DIRECTIONS: Whenever a line of the entries below holds the string "agent", copy that line and return it.

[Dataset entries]
-=-=-=-=-
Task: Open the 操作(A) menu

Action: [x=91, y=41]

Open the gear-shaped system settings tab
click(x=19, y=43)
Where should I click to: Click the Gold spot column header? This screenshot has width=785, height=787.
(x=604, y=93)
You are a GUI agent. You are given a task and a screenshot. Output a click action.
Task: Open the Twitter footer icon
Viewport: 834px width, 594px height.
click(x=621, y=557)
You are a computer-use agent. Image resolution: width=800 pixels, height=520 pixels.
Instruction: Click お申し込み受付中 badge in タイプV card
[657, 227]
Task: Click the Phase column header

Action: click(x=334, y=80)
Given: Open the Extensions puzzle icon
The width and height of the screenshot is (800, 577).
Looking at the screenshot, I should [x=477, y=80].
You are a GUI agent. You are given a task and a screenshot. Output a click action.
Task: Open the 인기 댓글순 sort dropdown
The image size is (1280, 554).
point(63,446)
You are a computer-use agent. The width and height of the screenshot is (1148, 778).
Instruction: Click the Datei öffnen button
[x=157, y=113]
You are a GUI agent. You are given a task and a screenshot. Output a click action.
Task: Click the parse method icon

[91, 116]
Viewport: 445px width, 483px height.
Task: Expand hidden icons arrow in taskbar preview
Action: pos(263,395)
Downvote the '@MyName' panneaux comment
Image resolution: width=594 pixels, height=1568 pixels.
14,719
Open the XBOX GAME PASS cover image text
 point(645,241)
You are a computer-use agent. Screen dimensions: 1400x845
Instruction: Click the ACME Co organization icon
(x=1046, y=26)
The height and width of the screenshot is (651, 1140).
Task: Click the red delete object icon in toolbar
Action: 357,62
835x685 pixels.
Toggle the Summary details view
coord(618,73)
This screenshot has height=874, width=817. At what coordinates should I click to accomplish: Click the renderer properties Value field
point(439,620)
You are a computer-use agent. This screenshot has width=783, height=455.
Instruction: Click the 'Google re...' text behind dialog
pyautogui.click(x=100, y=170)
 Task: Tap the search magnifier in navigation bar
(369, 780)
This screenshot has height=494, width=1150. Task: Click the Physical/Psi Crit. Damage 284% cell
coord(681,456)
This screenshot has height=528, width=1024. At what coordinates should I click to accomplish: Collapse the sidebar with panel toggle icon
-=-=-=-=-
REPLY TO THE TASK:
You are a GUI agent. You are given a task and a screenshot. Output a click action.
You are a computer-use agent. Image resolution: width=800 pixels, height=520 pixels.
You are a GUI agent. You are given a task and a screenshot. Output a click action.
You are a computer-use agent. The width and height of the screenshot is (1148, 778).
You are a GUI agent. You are given a task and a screenshot. Output a click action.
You are a computer-use agent. Screen dimensions: 1400x845
You are a computer-use agent. This screenshot has width=783, height=455.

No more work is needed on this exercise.